Com 36 metros de comprimento, o barco utiliza motores dual-fuel da MAN capazes de operar com mistura de 20% de hidrogênio e diesel. Segundo o projeto, o sistema pode reduzir em até 80% as emissões de dióxido de carbono em relação à propulsão convencional, mantendo a possibilidade de operação integral com combustível fóssil em caso de restrição no suprimento de hidrogênio.
Os testes incluem a coleta de dados operacionais e avaliações de viabilidade técnica e logística. O Porto do Açu (RJ) foi definido como base oficial para os ensaios, com foco na análise das condições necessárias para uso comercial do combustível em embarcações.
O cronograma prevê a participação do JAQ H1 no Rio Boat Show 2026, entre 11 e 19 de abril, na Marina da Glória. A embarcação será utilizada em demonstrações e visitas técnicas durante o evento.

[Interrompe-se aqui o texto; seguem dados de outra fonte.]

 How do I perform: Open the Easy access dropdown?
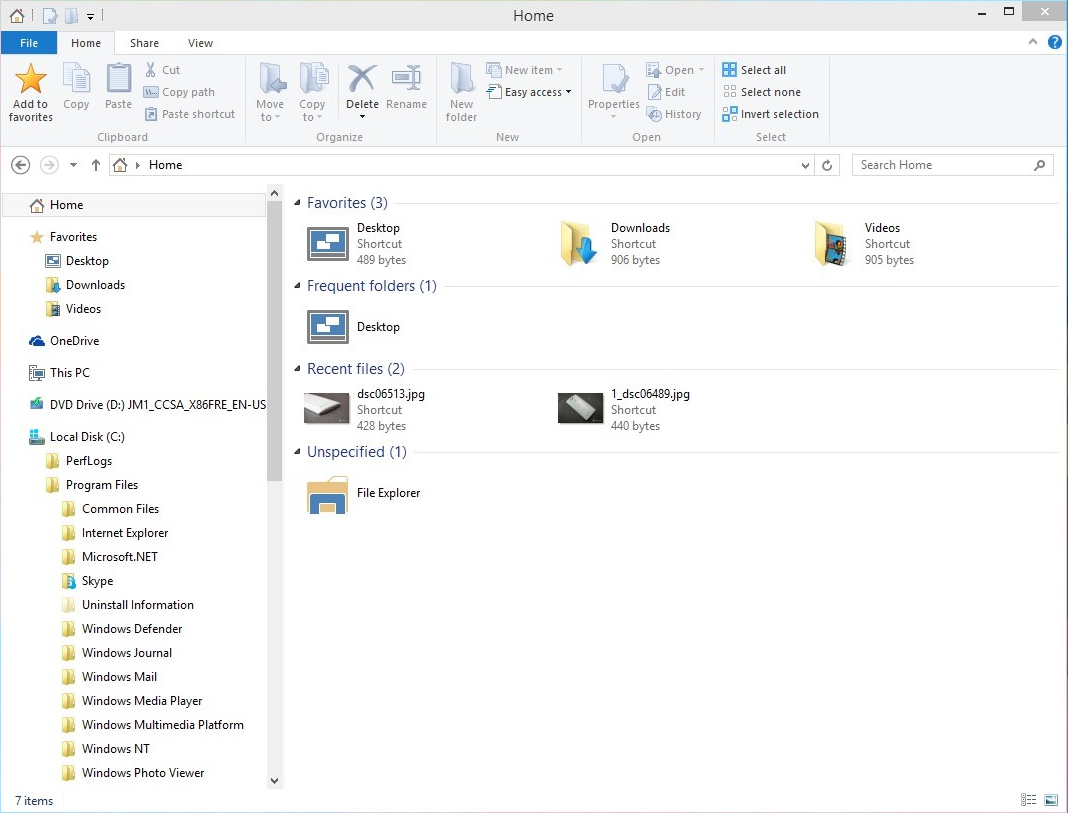click(x=530, y=92)
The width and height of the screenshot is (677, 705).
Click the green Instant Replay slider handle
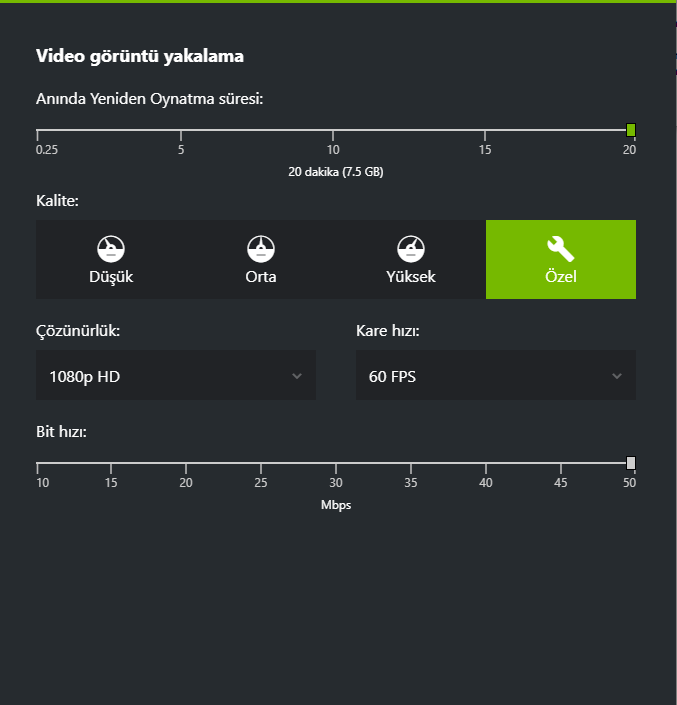point(631,130)
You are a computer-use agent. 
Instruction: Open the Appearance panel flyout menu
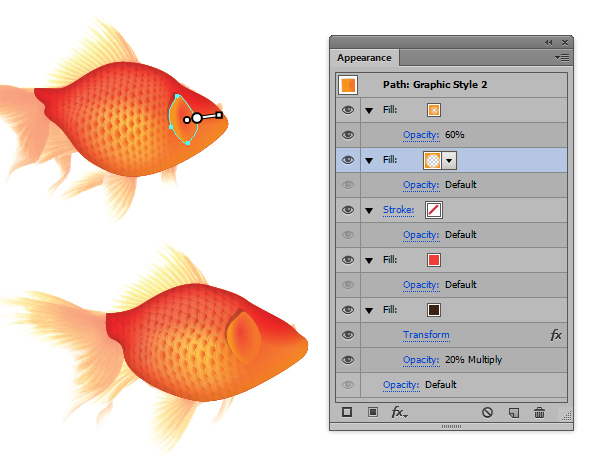coord(562,58)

A fase de testes ocorre antes da regulamentação do Marco Legal do Hidrogênio, cuja formalização depende de decreto federal. A legislação inclui a Política Nacional do Hidrogênio de Baixa Emissão de Carbono e o Programa de Desenvolvimento do Hidrogênio de Baixa Emissão de Carbono (PHBC), que prevê R$ 18,3 bilhões em créditos fiscais entre 2028 e 2032, além do regime Rehidro, que suspende PIS e Cofins sobre equipamentos e insumos.
O projeto também responde às metas internacionais de descarbonização do transporte marítimo. A Organização Marítima Internacional deve votar, em outubro, regras que poderão impor taxas de até US$ 380 por tonelada de CO₂ emitida acima dos limites, com vigência prevista a partir de 2028.
Além do JAQ H1, está em construção a embarcação JAQ H2, com 50 metros e previsão de entrega em 2027. O modelo contará com eletrolisador a bordo para produção de hidrogênio a partir da dessalinização da água do mar, reduzindo a dependência de infraestrutura externa de abastecimento.